Thanks, John. A stapler is my next pneumatic purchase - I'll have to give this one a look.


----------



## Karson

I got a couple but they are harbor Freight, and haven't had any problems.

good review.


----------



## cajunpen

Thanks Giz, I've been thinking about one of these and wondered how good they were. You have the Harbor Freight models Karson and like them? That will be the cheapest way to go for me - so I'm on my way to HF on Monday. Thanks guys.


----------



## rikkor

Staples are indeed very useful. Thanks for writing the review.


----------



## Moose

I have the same gun and love it. I bought it for attaching cabinet backs in my kitchen (and other projects) and now find it and my PC BN200A to be the lightest and most reliable guns I've ever owned.

I've never had a misfire or jam with this stapler and it's super easy to adjust and clear (not that I've needed to clear it). I bought it to replace a HF stapler when I found the NS150A on sale and had a pile of stapling to get through.

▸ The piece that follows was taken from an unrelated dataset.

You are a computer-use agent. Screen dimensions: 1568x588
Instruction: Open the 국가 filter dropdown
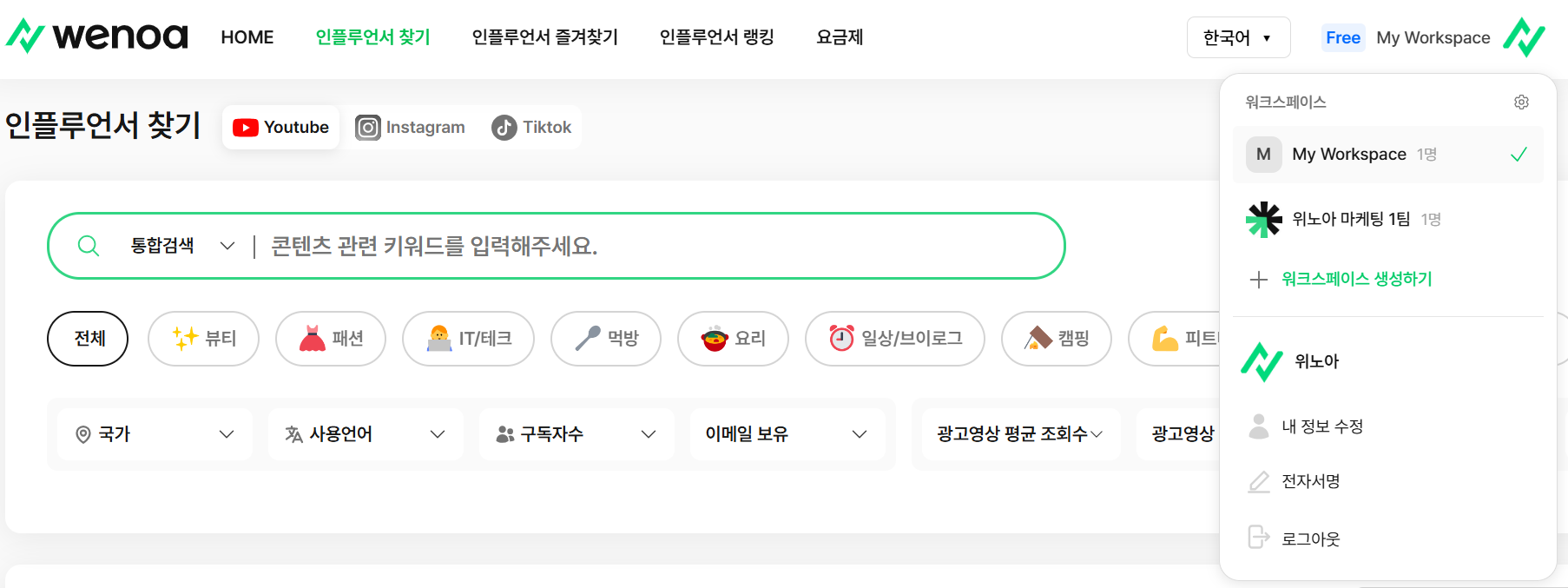155,434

Highly recommended if you need a reliable stapler that will last.


----------



## gizmodyne

I kind of want a pin nailer too. I am interested in that bn200a. Been watching Norm build kitchen cabs this season using it for moldings.


----------



## Grumpy

I have an electric stapler (Metabo) similar to yours Gizmo. It can be used as a brad gun as well. Very useful tool.


----------



## Al_Killian

I have one and love it. I have already run a couple hundred staple thru it and it is only a month old.


----------



## robv

I also have one of these along with the brad and finish nailer in the set that came with a porter cable compressor from Ho-De for under $300. I've had great success using the stapler to finish a kitchen cabinet and this and all the porter cable guns have not misfired. I even shot a finish nail into a piece of hidden metal and it kicked and the soft rubber nose flew off, but the gun was totally unharmed and worked perfectly. Very impressed with this and with all of porter cable's products so far.


----------



## FlWoodRat

Hey Giz, was that a 'two thumbs" up rating of the gun OR did you run staples through them? LOL.


----------